Sumirah yang manis, paling manis, dan akan selalu manis. Surat ini ku tulis untuk pertama kali sejak bulan-bulan hujan tahun ini. Bagaimana kabarmu di sana? Ku dengar hari ini mereka merayakan hari pahlawan ya? Di sini kami juga merayakan dengan berkumpul dan bermain lagu-lagu Ibu Sud dan Ismail Marzuki. Menari dan masak bersama makanan nusantara. Pecel, rawon, rendang, coto. Kau tahu bagaimana kami mengakali bumbu kacang di sini? Aih si karjo punya akal memang tak pernah habis. Dia bikin itu bumbu kacang pakai nutella dan garam. Ntah bagaimana rasanya nanti, kami tak peduli, yang penting kerinduan masakan nusantara bisa terobati. Apalagi itu rawon punya warna hitam, susah sekali diakali. Tapi karjo masih saja bisa utak-atik. Bak engineer kehilangan baut, diakal pakai kawat, karjo pakai coklat buat penghitam rawon. Keterlaluan sudah memang, tapi namanya juga London, mereka tak punya bahan bahan itu. Ku harap kau bisa merasakan ini semua, kau pasti punya senyum membungah tak karuan, hingga tertawa terpingkal-pingkal.

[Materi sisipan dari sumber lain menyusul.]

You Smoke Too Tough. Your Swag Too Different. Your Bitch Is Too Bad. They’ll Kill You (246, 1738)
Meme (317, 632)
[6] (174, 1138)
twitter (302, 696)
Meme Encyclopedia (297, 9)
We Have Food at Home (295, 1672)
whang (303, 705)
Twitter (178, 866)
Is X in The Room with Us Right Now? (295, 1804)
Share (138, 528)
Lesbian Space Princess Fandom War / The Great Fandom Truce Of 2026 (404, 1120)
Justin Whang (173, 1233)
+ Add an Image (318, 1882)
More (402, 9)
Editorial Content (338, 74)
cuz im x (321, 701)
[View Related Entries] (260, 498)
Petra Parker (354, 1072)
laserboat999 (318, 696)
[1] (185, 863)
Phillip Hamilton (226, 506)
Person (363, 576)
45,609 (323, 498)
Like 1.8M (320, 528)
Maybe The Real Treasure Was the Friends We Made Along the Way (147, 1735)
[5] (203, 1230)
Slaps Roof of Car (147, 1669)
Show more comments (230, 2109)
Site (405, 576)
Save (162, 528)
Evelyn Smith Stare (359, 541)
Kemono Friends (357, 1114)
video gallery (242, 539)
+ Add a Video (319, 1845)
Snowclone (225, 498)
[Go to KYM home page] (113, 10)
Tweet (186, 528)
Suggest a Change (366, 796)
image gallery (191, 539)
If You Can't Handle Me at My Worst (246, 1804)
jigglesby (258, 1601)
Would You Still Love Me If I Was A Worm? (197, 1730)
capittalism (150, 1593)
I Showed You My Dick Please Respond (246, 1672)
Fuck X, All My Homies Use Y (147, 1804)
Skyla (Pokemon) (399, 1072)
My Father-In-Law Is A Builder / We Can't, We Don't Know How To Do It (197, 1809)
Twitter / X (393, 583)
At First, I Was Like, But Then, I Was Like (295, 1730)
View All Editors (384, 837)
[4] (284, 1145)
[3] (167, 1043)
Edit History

Seperti biasa jalanan kota yang basah dan bacin ramai oleh para pecinta, Sum. Bar-bar tak pernah hening, terutama malam minggu seperti ini. Hiburan semacam ini pasti sudah kalap oleh polisi kalau di Indonesia. Untung saja di London tak demikian. Para pengunjung bar rata-rata mahasiswa dan dosen. Sebab memang tempatnya tak jauh dari asrama kampus. Sejak kita berpisah empat tahun lalu di bandara, sum, aku tak pernah tahu jawaban mengapa bar di London tak hanya berisi alkohol dan tembakau, tetapi juga sedia perpustakaan sastra. Apakah sebab lingkungan kampus atau sebab para sastrawan lahir di tanah ini, Sum?
Oiya, dan sore lalu aku ke bar, sejawatku datang dan bertanya lagi tentangmu. Mereka memintaku cerita untuk kesekian kalinya tentang bagaimana rupa dan kesukaanmu. lihatlah orang-orang ini, sum. Belum bertemu denganmu saja sudah tanya terus. Bagaimana kalau mereka lihat langsung . Salah-salah kami menggelar lomba rayu dadakan di bar yang lengang yang jurinya adalah kau, sum. Pialanya adalah merah lipstik bibirmu yang dicap pada tisu segi empat yang dilipat jadi lebih kecil dan bisa masuk kantong lalu dibawa ke kamar dan di pajang. Oh kami sanggup bertarung puisi sampai berteriak dan menangis hingga pagi untuk merebut tisu dengan cap bibirmu. Seperti anak-anak london yang berteriak ke tukang pos berebut tas surat. "Mr. Postman! Ada surat dari cintaku tidak!" "Ada kartu bergambar hati dengan kertas merah muda tidak!" Lihatlah, bisa gila betul kalau kau ke sini, sum. Sudah benar kau di Jerman saja.